### PROBLEM TO WORK ON
Nothing but the lines from the one holding "Where should I" through the last line of the material below should be set down, exactly and without images.
INFORMATION SHOWN section start
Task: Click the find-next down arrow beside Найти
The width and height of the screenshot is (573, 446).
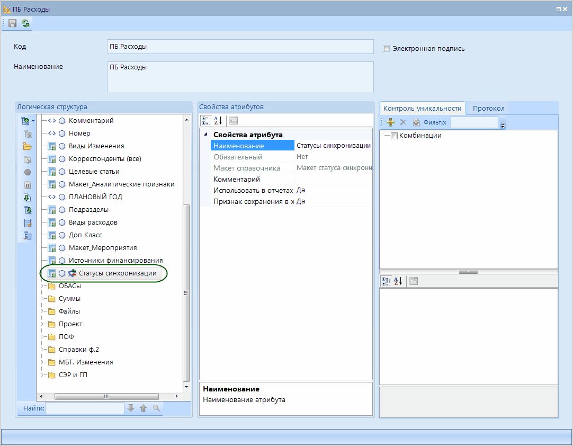Action: [131, 408]
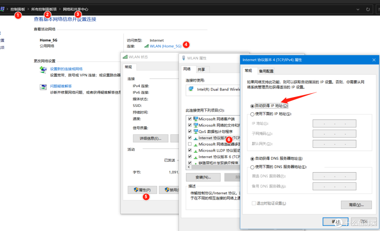Click the shield icon on the 属性(P) button

137,190
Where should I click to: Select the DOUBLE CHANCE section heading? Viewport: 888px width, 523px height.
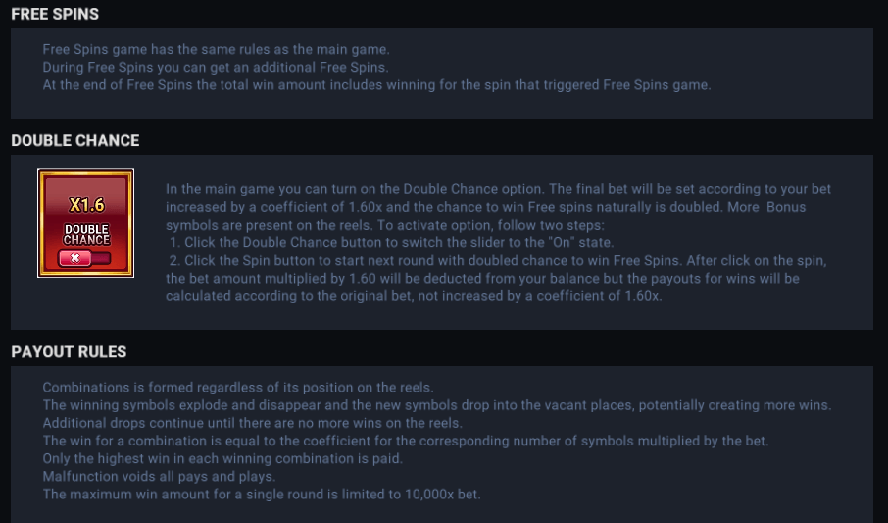pyautogui.click(x=75, y=140)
INFORMATION SHOWN section end
### RESPONSE TO THE EXERCISE
Where should I click to: Select the DOUBLE CHANCE section heading? Viewport: 888px width, 523px height.
pyautogui.click(x=75, y=140)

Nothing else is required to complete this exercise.